Sunday night, Twitter exploded after Kim Kardashian posted several videos to Snapchat that proved, through a recorded phone call, that Taylor Swift approved the lyrics to Kanye West’s “Famous” despite publicly claiming otherwise.
Kim has been defending her husband for months, since around the time that Taylor, surrounded by her team of male producers, used her platform at the Grammys to subtweet West and call him a sexist. In the following months, both Kim and Kanye have insisted repeatedly that Swift knew full well that Kanye had recorded the lyric “I feel like me and Taylor might still have sex/ Why, I made that bitch famous”—and that she had even given her blessing, at least up until his use of the phrase “that bitch.” Therefore, Swift’s feigned offense seemed to be merely a PR stunt to demonize Kanye and promote her own image as a perpetual victim. (Thinking you can outmaneuver Kris Jenner’s progeny would prove to be a fatal mistake in Swift’s generally impenetrable PR strategy.)
The same night Kim released the Snaps, Taylor followed up with a statement of her own—though considering the receipts Kim had just brought to the table, it felt about as tactically useful as responding to a nuclear bomb with a potato cannon.

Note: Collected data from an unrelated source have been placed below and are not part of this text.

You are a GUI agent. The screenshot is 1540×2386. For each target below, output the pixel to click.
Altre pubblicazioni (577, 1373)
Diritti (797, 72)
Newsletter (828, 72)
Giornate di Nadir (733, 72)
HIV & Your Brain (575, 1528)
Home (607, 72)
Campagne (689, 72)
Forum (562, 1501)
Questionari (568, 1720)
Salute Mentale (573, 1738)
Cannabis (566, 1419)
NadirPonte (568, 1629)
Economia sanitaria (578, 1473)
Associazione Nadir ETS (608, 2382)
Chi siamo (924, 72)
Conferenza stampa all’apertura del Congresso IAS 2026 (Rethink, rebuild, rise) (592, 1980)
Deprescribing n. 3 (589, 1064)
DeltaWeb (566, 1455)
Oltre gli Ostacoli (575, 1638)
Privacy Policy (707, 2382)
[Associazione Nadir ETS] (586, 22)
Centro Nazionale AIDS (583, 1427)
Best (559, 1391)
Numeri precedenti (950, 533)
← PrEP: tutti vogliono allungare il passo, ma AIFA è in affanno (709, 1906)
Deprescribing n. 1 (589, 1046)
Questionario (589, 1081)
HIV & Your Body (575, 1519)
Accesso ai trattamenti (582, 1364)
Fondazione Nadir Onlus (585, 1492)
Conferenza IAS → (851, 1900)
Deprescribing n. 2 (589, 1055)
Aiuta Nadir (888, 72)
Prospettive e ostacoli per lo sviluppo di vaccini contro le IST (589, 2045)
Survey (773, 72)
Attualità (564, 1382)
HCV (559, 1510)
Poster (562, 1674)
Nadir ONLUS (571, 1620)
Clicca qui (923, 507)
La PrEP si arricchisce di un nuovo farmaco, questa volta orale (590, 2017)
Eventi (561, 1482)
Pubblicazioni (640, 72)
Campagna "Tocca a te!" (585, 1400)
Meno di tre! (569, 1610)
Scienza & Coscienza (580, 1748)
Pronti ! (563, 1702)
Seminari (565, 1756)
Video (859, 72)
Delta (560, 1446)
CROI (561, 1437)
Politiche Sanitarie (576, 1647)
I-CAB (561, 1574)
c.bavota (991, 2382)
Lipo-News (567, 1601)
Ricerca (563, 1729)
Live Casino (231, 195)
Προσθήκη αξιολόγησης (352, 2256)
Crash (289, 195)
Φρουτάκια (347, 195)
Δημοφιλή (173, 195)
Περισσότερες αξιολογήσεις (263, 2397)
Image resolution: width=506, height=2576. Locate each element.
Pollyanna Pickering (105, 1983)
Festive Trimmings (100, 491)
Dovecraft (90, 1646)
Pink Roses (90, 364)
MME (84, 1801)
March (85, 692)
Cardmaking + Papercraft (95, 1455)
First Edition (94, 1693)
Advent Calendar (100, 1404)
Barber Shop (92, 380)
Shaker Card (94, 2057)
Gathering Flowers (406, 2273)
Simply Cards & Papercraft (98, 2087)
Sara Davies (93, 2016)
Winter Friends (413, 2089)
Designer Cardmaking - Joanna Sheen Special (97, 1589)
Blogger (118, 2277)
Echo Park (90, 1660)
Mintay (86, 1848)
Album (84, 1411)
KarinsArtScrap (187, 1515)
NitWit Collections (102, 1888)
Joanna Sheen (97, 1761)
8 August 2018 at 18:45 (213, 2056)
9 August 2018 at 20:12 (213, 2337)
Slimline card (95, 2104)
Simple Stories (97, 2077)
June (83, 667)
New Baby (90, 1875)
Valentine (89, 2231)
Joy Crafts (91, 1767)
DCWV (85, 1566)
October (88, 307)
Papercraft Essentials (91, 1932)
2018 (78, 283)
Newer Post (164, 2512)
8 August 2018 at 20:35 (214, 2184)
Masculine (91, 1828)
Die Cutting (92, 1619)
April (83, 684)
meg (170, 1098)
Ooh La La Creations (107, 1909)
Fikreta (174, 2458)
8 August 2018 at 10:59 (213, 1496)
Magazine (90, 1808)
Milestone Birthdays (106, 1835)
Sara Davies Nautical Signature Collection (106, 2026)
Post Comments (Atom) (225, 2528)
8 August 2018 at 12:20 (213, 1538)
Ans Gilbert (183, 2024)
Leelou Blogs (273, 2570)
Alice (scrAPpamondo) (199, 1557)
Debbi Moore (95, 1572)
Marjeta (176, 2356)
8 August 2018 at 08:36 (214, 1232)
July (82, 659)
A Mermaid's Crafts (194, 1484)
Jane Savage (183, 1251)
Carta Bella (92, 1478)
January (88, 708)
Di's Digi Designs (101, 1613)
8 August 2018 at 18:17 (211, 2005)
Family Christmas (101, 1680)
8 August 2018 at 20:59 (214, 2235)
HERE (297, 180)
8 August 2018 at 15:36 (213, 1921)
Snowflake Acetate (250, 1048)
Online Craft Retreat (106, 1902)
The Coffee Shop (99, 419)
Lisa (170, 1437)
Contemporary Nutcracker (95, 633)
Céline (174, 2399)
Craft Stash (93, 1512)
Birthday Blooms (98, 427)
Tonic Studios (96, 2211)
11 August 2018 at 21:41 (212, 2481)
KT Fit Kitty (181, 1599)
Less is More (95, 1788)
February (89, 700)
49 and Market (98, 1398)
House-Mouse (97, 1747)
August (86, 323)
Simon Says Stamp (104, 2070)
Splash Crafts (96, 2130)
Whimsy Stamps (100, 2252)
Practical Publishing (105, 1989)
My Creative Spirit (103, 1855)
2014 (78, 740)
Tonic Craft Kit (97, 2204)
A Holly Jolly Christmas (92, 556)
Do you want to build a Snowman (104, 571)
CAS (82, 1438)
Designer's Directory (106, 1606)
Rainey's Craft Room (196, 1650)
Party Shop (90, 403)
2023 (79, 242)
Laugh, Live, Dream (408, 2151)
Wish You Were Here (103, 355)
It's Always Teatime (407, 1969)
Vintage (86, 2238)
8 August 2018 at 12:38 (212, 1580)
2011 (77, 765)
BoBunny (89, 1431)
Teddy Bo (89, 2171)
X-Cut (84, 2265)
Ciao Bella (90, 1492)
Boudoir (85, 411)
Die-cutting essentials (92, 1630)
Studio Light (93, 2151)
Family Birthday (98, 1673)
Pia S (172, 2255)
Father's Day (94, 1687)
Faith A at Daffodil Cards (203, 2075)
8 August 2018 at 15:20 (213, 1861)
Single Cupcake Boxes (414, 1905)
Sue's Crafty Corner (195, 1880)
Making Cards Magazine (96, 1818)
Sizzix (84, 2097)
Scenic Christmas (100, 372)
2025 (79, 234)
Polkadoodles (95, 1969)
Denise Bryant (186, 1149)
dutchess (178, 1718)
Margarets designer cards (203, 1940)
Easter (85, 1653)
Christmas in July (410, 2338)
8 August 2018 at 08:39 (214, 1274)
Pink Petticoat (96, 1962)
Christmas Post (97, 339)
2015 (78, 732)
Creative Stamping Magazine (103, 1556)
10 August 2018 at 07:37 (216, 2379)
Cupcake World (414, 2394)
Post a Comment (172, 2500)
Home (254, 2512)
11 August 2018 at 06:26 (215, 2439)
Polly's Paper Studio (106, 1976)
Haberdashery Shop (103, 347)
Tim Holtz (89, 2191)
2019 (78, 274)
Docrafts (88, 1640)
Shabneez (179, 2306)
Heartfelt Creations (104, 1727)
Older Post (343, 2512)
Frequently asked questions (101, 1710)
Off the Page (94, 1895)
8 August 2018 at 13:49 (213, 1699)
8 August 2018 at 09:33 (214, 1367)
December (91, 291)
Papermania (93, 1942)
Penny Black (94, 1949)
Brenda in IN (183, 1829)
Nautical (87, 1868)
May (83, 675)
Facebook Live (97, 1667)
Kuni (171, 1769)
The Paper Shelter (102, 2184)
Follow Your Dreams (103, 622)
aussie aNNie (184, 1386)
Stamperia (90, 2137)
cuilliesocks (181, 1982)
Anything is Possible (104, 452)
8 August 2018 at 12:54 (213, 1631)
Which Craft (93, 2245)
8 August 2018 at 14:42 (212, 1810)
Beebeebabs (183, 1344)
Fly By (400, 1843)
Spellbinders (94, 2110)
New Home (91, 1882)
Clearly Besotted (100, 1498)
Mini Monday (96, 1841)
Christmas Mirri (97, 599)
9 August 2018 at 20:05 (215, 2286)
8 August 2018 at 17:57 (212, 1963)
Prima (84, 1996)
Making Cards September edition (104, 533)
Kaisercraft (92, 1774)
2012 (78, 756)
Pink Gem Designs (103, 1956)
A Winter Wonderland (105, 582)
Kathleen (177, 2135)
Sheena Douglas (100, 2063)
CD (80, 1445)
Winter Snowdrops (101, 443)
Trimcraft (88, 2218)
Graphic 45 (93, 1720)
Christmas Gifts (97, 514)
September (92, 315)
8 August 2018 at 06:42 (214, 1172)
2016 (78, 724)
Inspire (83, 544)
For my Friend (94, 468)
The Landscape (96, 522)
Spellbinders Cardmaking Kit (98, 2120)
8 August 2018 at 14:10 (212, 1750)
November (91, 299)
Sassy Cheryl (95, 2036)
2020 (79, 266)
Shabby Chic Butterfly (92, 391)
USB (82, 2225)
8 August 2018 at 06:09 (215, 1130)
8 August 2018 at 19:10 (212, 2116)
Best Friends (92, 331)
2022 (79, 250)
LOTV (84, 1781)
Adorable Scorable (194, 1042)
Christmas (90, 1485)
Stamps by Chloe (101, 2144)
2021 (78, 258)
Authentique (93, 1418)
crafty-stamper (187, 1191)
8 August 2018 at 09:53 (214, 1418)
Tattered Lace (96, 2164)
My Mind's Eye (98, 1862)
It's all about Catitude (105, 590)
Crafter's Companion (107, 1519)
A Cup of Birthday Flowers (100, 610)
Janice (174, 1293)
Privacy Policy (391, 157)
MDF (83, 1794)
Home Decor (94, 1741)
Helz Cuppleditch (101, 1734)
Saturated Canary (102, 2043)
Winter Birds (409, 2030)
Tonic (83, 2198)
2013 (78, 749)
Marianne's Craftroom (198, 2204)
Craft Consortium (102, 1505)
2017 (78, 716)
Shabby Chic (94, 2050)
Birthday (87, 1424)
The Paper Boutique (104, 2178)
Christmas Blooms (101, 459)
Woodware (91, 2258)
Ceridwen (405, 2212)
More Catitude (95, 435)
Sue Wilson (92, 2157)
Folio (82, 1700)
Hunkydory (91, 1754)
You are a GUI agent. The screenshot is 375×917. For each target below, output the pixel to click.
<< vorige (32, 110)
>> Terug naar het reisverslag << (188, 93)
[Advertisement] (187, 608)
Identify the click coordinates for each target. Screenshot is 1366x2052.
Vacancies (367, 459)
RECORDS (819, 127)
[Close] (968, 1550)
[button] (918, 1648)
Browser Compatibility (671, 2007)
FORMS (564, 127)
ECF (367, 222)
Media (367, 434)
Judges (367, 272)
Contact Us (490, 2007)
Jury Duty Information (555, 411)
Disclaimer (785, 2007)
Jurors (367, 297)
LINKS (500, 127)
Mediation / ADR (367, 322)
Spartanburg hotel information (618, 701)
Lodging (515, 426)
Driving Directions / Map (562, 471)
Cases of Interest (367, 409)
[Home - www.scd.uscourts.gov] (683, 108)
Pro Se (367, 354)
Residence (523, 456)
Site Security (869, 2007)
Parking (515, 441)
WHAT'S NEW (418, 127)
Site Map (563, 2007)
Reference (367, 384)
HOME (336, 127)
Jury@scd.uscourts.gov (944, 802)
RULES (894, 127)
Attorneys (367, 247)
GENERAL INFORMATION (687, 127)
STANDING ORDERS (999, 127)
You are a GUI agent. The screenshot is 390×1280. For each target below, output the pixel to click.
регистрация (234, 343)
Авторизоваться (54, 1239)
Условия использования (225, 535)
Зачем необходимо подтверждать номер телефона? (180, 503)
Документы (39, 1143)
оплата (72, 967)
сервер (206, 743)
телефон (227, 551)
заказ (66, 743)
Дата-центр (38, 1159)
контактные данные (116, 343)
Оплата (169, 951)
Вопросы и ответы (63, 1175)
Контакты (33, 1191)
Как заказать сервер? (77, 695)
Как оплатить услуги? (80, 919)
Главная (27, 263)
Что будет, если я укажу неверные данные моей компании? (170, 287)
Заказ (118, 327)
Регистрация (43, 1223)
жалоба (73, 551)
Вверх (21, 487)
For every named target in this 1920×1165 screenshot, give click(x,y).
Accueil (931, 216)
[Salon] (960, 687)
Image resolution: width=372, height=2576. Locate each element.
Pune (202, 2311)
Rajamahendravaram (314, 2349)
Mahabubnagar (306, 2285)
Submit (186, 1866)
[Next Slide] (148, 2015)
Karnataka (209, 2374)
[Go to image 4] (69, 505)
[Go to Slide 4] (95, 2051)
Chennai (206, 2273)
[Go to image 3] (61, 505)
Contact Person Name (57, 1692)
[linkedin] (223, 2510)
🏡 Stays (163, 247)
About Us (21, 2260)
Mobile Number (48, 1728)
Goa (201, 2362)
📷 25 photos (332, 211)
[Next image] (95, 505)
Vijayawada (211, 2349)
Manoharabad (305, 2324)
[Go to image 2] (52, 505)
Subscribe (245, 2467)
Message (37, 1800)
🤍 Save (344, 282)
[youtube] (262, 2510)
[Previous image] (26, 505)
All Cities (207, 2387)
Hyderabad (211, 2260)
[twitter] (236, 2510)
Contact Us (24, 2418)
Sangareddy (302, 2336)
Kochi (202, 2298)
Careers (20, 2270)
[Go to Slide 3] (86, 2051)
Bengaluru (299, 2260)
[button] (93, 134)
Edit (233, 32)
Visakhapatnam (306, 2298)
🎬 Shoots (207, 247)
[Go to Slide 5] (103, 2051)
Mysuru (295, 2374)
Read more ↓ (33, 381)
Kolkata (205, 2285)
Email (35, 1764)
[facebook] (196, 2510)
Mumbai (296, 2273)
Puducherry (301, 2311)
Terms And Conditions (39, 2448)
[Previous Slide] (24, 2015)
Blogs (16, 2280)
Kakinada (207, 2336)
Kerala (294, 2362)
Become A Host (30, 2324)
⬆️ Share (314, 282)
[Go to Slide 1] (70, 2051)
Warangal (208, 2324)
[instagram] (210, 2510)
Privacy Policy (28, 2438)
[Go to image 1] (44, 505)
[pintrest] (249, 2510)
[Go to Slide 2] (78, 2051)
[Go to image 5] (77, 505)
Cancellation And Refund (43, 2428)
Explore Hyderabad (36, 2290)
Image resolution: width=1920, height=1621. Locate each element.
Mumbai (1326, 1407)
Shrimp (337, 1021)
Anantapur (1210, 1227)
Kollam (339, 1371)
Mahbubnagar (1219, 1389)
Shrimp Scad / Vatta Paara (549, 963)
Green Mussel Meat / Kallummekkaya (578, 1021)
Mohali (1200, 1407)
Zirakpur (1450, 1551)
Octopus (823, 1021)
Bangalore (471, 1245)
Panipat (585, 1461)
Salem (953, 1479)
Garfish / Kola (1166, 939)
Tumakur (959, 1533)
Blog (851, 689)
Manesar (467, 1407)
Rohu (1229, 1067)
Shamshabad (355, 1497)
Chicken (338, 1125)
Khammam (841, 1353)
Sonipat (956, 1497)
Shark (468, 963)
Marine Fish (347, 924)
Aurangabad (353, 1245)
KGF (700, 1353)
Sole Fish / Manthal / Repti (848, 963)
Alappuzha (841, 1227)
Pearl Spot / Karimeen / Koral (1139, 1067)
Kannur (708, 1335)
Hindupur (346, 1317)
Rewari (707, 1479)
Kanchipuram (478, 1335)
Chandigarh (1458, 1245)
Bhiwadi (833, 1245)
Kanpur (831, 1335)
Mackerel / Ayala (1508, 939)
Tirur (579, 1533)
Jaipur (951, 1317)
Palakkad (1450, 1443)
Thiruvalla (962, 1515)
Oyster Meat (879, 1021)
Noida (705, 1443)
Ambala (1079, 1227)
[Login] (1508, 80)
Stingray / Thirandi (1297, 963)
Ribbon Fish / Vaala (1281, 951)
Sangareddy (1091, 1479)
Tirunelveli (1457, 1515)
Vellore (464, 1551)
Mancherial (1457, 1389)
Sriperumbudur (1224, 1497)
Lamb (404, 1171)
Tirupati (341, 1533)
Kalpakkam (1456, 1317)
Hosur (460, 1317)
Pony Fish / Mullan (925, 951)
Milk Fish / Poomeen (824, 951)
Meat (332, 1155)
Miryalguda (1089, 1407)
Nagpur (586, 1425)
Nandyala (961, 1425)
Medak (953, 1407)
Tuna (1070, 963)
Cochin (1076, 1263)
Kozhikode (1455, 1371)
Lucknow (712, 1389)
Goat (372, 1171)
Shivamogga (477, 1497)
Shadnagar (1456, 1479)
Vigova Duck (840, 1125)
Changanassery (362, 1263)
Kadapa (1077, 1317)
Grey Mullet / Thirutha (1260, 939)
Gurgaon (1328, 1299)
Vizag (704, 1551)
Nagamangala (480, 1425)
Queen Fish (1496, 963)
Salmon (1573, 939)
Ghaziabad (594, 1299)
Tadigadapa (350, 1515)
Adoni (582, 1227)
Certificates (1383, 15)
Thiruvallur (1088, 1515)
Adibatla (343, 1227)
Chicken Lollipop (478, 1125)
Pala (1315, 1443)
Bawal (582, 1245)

As my hero Real Housewives of Orange County’s Heather Dubrow once told a flailing Alexis Bellino during a particularly tense reunion show, “When everyone’s telling you you’re dead, it’s time to lie down.” Taylor has, possibly for the first time, shown her ass and rather than picking up the pieces and moving on, she’s flailing to find a new way to shift blame. Her speech at the Grammys didn’t once hit on derogatory, sexist terms. Instead, it focused on Kanye’s assertion that he made her famous:
“I want to say to all the young women out there, there are going to be people along the way that will try to undercut your success or take credit for your accomplishments or your fame, but if you just focus on the work and you don’t let those people sidetrack you, someday when you get where you’re going, you’ll look around and you’ll know that it was you and the people who love you that put you there and that will be the greatest feeling in the world.”If this is our distraction circus, then Taylor Swift has—for years— been our ringmaster.